Direction 1. From the thread about the Bosnian phrase "ma boli me briga," transcribe the passage from "On the other" up to and including "and distant tone.".
Direction 2.
Answer these questions using the thread about the Bosnian phrase "ma boli me briga":
(a) In the first post, what does the asker guess "ma" is short for?
(b) According to dudasd, which English word is "Ma" similar to?
(c) In front of whom does Athaulf say he has used the expression?

Supplied text.
■ ■ ■ ■ ■
# Bosnian (BCS): ma boli me briga



## vatreno

1) Can some one help me translate this Bosnian phrase: ma boli me briga.
It was said "grrrrrrrr... ma boli me briga."

I am guessing that ma is just short of mama and that briga- brigati= to care for?

xxx


Thanks.


----------



## dudasd

"Ma" is similar to English "well", though a bit more energetic. The whole phrase is hardly translatable word by word; but the meaning is:

Well, I don't give a damn!


----------



## vatreno

haha ok that makes sense!

Hvala


----------



## farisca

I don't care...


----------



## musicalchef

If it's closer to dudasd's translation, is it a bit naughty in Bosnian?  For example, is it something you could say among: observant Muslims; someone's grandmother; your boss and senior coworkers; or just close friends?


----------



## Athaulf

musicalchef said:


> If it's closer to dudasd's translation, is it a bit naughty in Bosnian?  For example, is it something you could say among: observant Muslims; someone's grandmother; your boss and senior coworkers; or just close friends?



The expression is neither vulgar, nor offensive in any way. In that regard, it's more similar to "I don't care" than to "I don't give a damn", since "damn" can still be considered as an expletive, especially among religious people (although not a very strong one these days). 

On the other hand, the expression is informal and a bit slangy, so I wouldn't use it in very formal situations. Still, I'd say it's totally OK for all informal situations -- for example, I've used it in front of my parents and other older relatives, in front of whom I never swear and instinctively speak and behave politely. You could definitely use it among your coworkers, and even in front of your boss, unless he expects you to use a very formal and distant tone.
■ ■ ■ ■ ■
Given information.

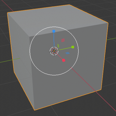Click the cube's near top corner vertex
The height and width of the screenshot is (116, 116).
tap(29, 37)
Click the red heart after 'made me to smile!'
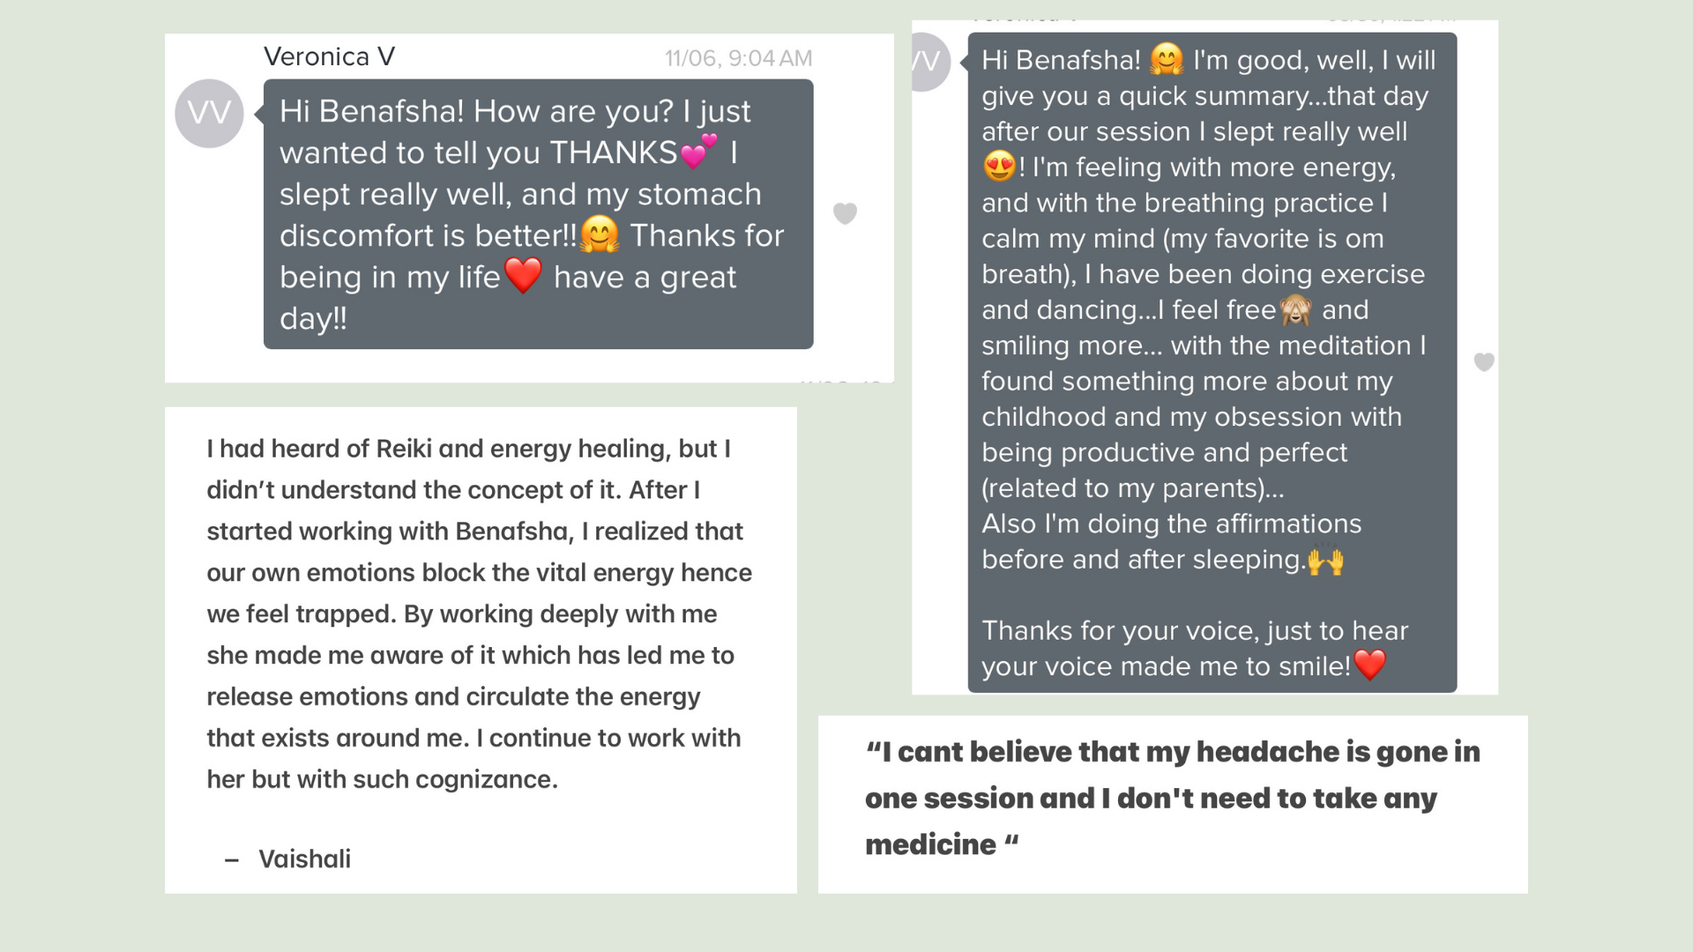This screenshot has width=1693, height=952. 1369,665
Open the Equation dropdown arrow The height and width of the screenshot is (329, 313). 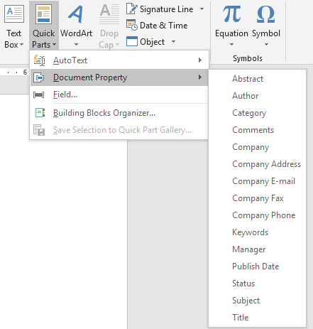click(231, 44)
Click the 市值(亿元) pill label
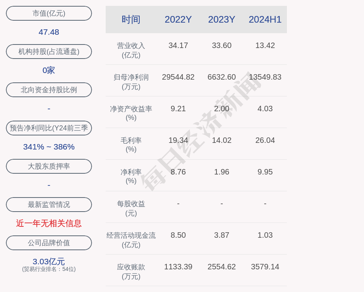 coord(49,13)
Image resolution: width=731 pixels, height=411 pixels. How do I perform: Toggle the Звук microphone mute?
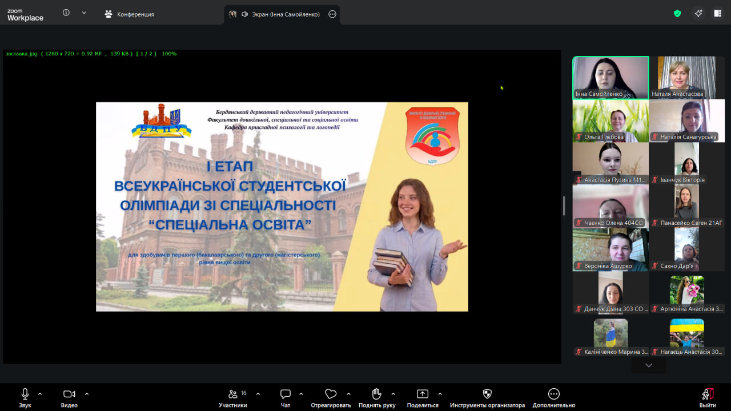pyautogui.click(x=25, y=397)
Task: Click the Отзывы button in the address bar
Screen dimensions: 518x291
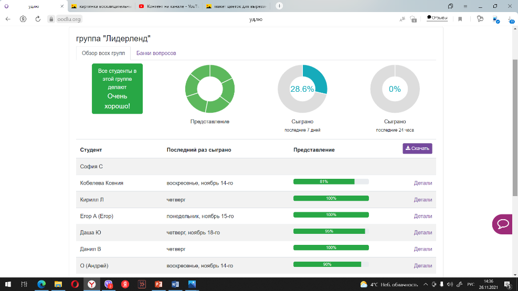Action: [x=437, y=18]
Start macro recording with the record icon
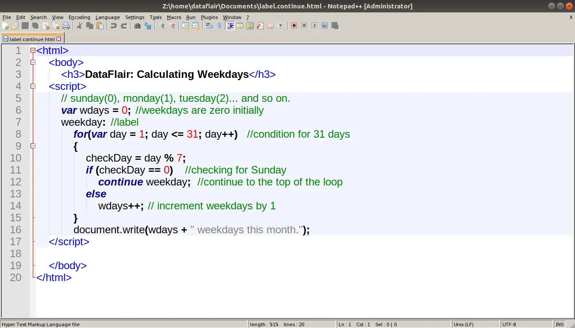The height and width of the screenshot is (328, 575). pos(293,26)
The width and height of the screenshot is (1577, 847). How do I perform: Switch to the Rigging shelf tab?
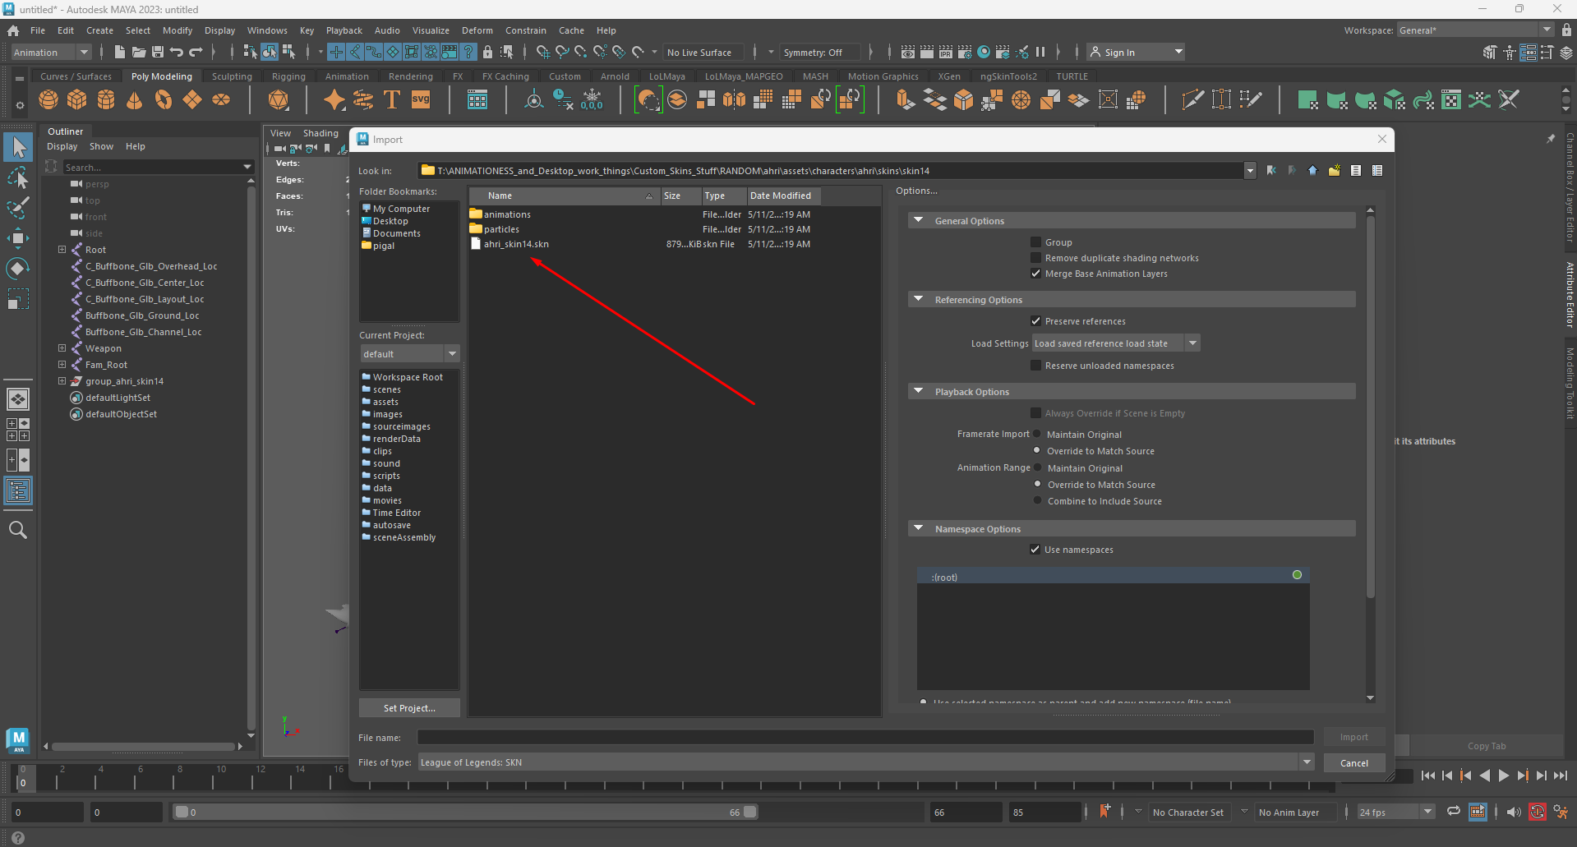[288, 76]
■ ■ ■ ■ ■
Task response 1.
On the other hand, the expression is informal and a bit slangy, so I wouldn't use it in very formal situations. Still, I'd say it's totally OK for all informal situations -- for example, I've used it in front of my parents and other older relatives, in front of whom I never swear and instinctively speak and behave politely. You could definitely use it among your coworkers, and even in front of your boss, unless he expects you to use a very formal and distant tone.

Task response 2.
(a) Mama.
(b) "Well."
(c) His parents and other older relatives.